---------- EXERCISE MATERIALS ----------

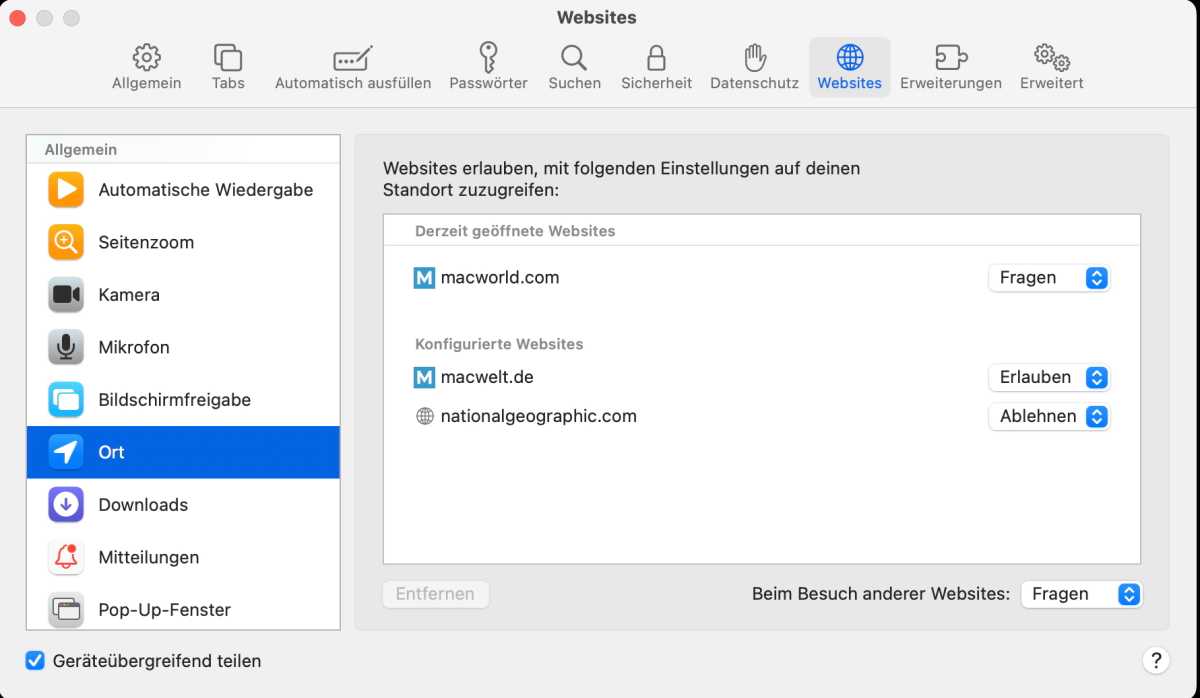Select Pop-Up-Fenster in the sidebar
The height and width of the screenshot is (698, 1200).
point(164,609)
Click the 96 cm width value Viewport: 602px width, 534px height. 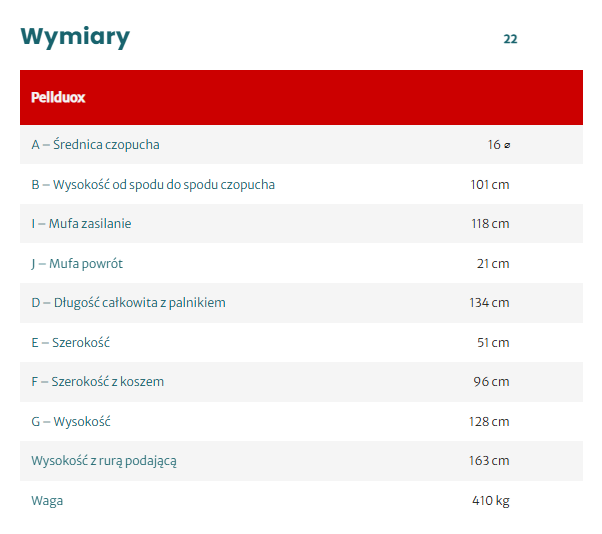click(491, 382)
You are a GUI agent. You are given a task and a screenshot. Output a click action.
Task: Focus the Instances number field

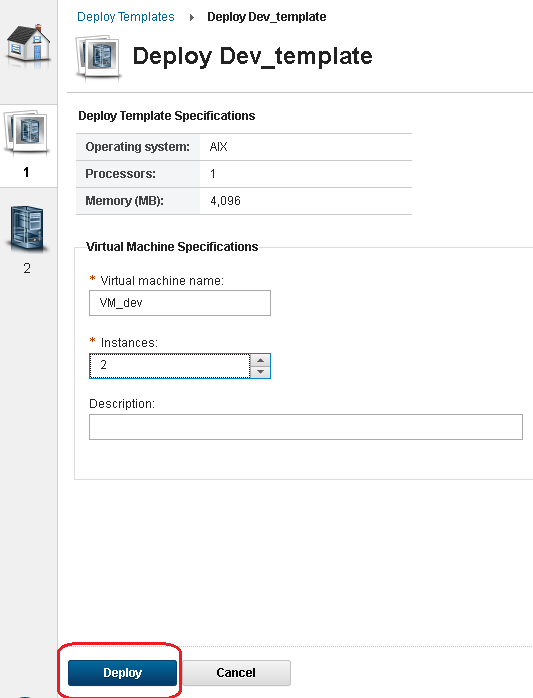click(x=170, y=365)
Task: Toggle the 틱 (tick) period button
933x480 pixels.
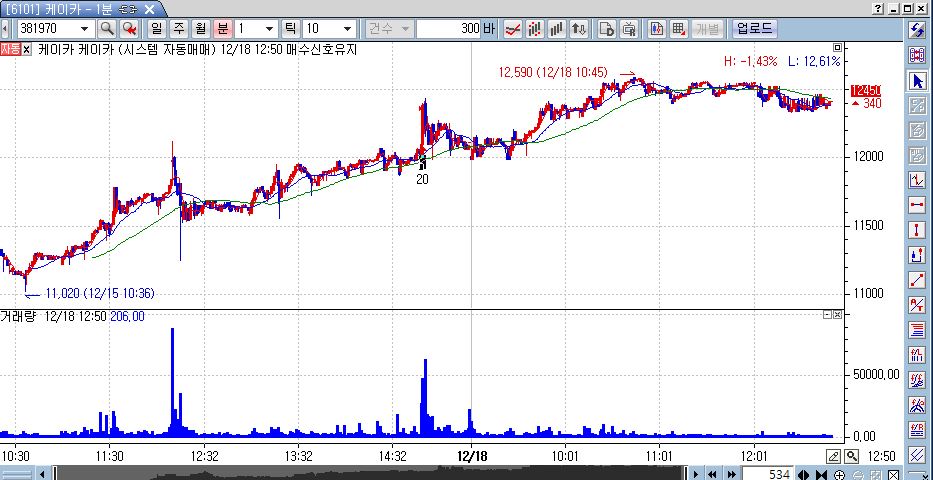Action: [x=290, y=29]
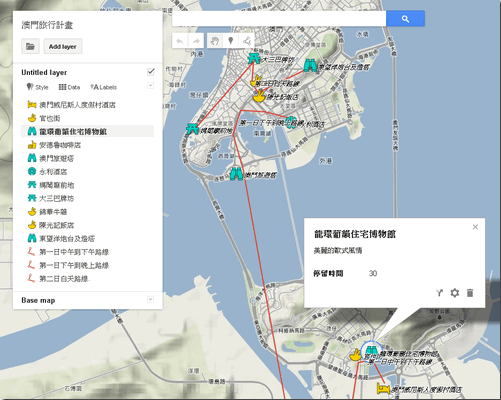501x400 pixels.
Task: Toggle the Untitled layer visibility checkbox
Action: click(151, 72)
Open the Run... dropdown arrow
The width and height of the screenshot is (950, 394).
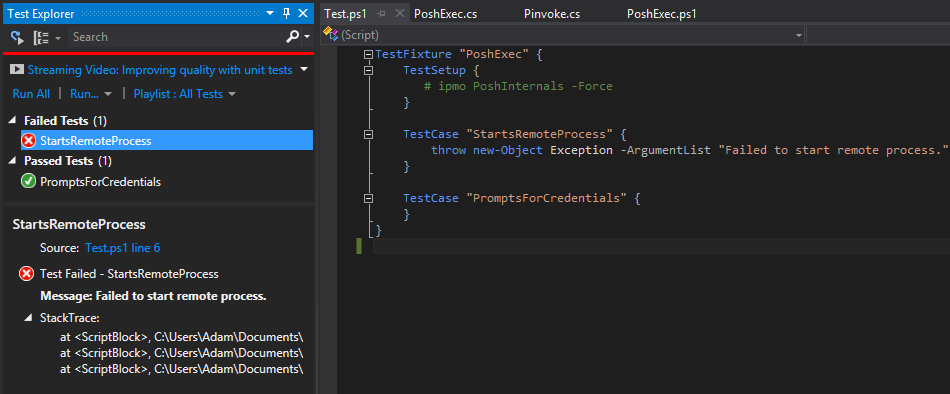click(x=108, y=95)
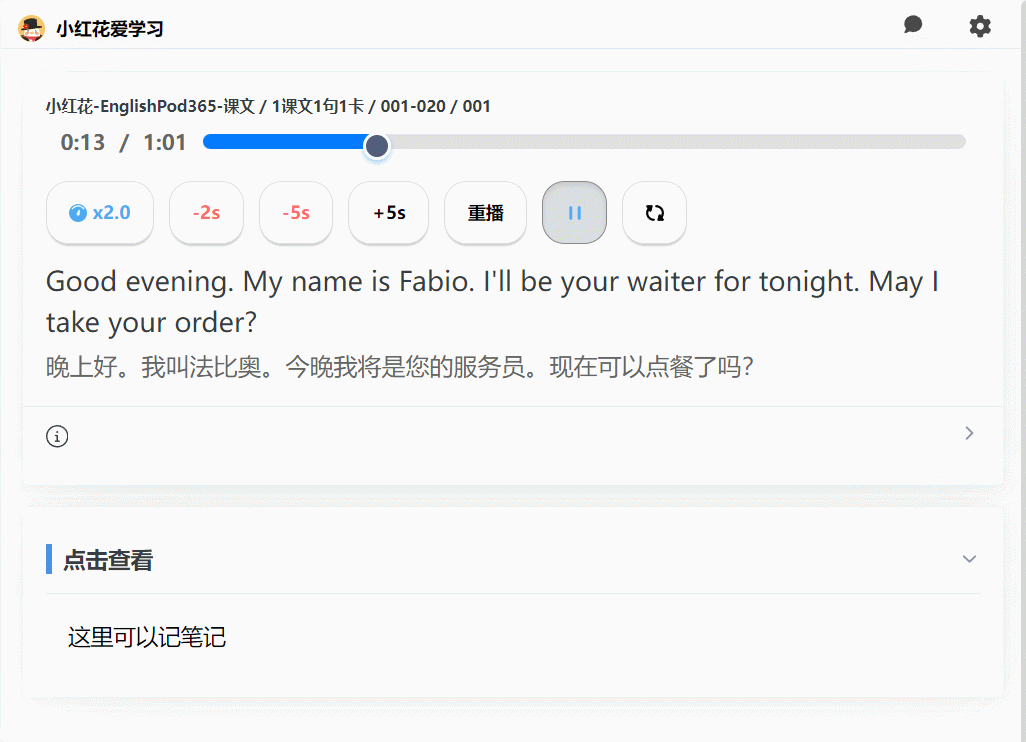Rewind audio by 2 seconds
This screenshot has width=1026, height=742.
pyautogui.click(x=206, y=212)
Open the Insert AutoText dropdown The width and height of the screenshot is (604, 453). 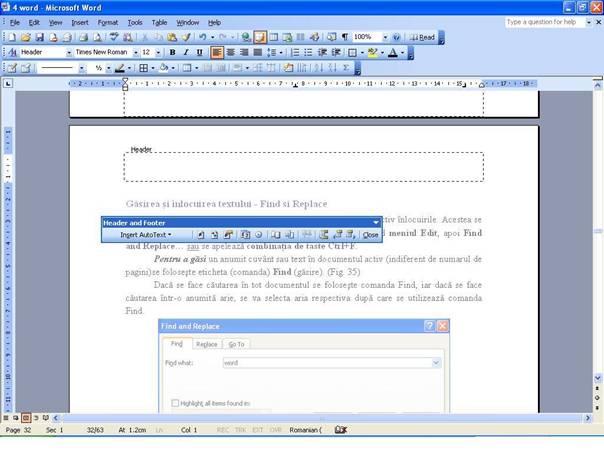145,235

----------

▶ AIM
Please report every line of the listing above that contains the word "Toggle", copying each one in full.

▶ OUTPUT BELOW
Task: Toggle the 틱 (tick) period button
Task: Toggle the Untitled layer visibility checkbox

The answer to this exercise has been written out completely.